Defending private insurance

But WellPoint and the rest of the insurance industry ask the question differently: Who would still choose private insurance if Congress creates a competing plan with tax-subsidized prices so it's now affordable to the uninsured?

"A new government-run health insurance plan would result in a significant number of individuals currently in private health insurance plans moving to the government-run program," WellPoint spokeswoman Cheryl Leamon stated.

Several Indiana employers share Ignagni's concern. Not least among them is John Lechleiter, CEO of Eli Lilly and Co.

"We're against a government plan," he said June 10 during an investor conference in New York. "You would have 100-plus million people shuttled into that plan overnight, and how would that plan operate? It would operate like most other single-payer plans. It would limit coverage, delay access, decrease options. So we think that's bad policy."

Lechleiter's figure of more than 100 million people joining the government plan comes from a study by the Lewin Group, a nonpartisan research group owned by a subsidiary of Minnesota-based health insurer UnitedHealth Group.

The study found that if the new public plan operated just like Medicare and was open to all, it would siphon off 120 million people—or six out of every 10 customers—from private health insurers.

If the public plan was available only to individuals and employees of small businesses, Lewin Group estimated that only 32 million—or one in six customers—would leave private insurers.

Having smaller pools of customers would make health insurers' businesses somewhat more risky, which could cause them to raise their rates. That could cause them to lose even more customers and have to raise their rates even further.

Mike Ripley, a health care lobbyist for the Indiana Chamber of Commerce, said the half-dozen business executives he convened on June 12 to discuss health care reform all opposed a public plan.

"The Obama administration and Congress as a whole want to make certain that everybody has a choice," Ripley said. "But with the way they're going about doing it, many people at the table didn't think [the private insurance market] is going to exist."

Employers fret fees

Most employers don't worry so much about shrinking insurance pools. They're concerned that whatever health reform is passed will cost a lot of money employers will have to shoulder the cost.

"Everybody would like to see the uninsured have an option," said Tom Easterday, senior vice president at Subaru Indiana Automotive in Lafayette, which has 7,000 workers. But, he added, "I would be concerned with it if it is paid for by a tax on existing health care benefits."

When employers offer health insurance now, they get to deduct the expense from corporate taxes on profit.

Contributions to health insurance premiums—whether made by the company or the workers-—don't count as taxable income for the workers. That means that, on average, an American worker receives $12,000 in health insurance coverage each year completely tax free.

"It's a golden benefit," said Gail Piltz, owner of The Accounting Services Group in Indianapolis, which provides health insurance for its three full-time employees.

Those tax breaks cost the government more than $200 billion a year.

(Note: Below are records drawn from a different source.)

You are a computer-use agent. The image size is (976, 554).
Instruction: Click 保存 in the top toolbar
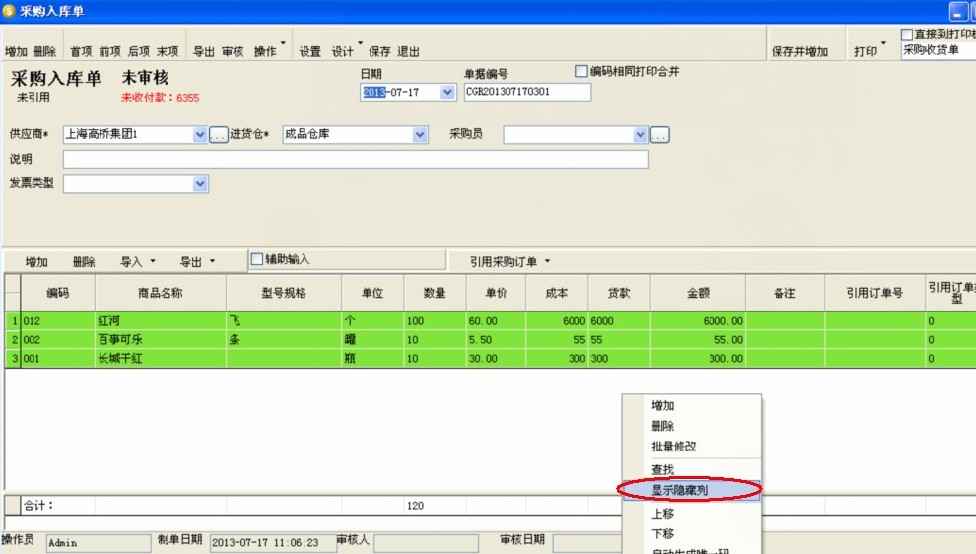(x=379, y=51)
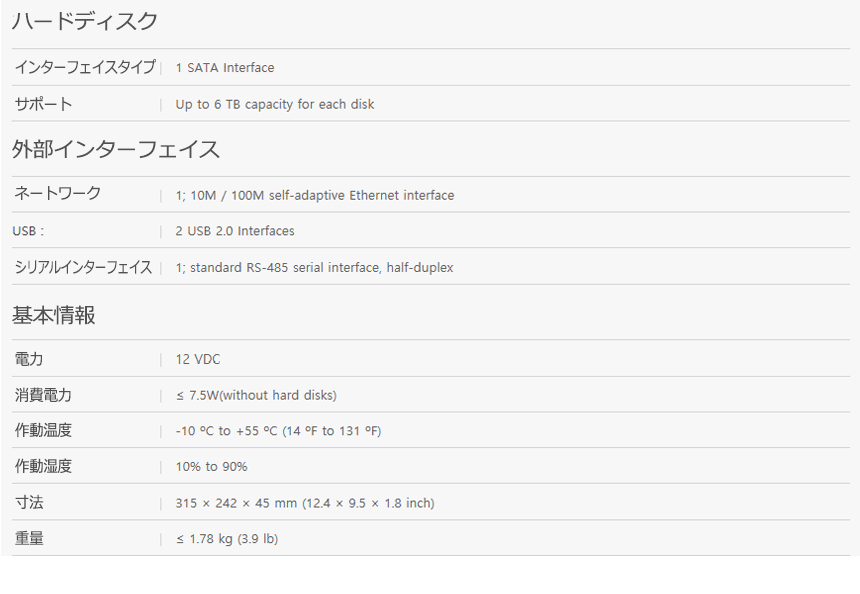The width and height of the screenshot is (860, 594).
Task: Select the 消費電力 row label
Action: click(43, 395)
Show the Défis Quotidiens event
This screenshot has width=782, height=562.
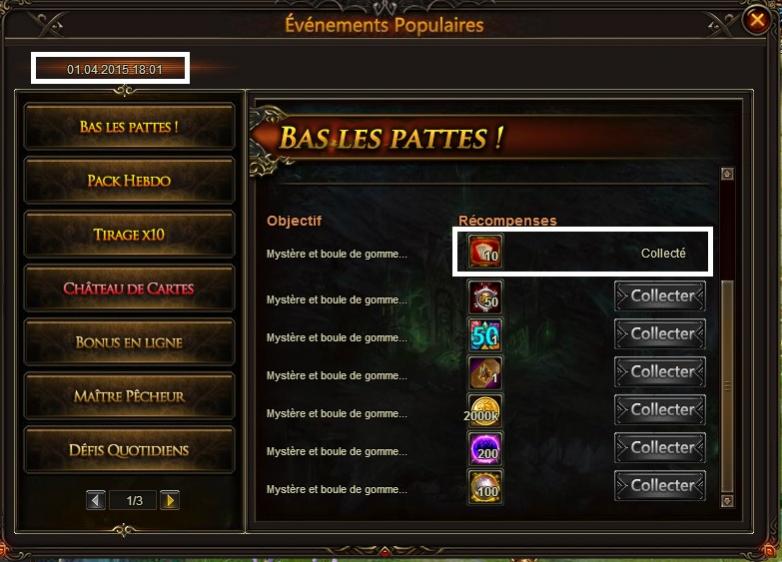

But they also provide a big incentive for employers to provide coverage, creating a system where nearly 60 percent of Americans receive health insurance from their employers. In Indiana, the numbers are even higher, at 66 percent.

"You tell me, logically, if you were an employer ... who is not going to have any tax advantage at all, would this employer give health insurance coverage," said Diana Kleyman, chief financial officer of the Indianapolis computer consulting firm Fusion Alliance.

Nysewander, the accountant in Plainfield, worries that Congress will require all businesses and individuals to have health insurance plans or pay a fee if they don't.

Any kind of mandate, he said, would raise costs and reduce jobs.

"It's very disingenuous to say we've got to do health care reform to lower the cost of health care, and then we're going to raise the cost of health care on how many millions of people who have health care now," he said. "I find that very, very disingenuous."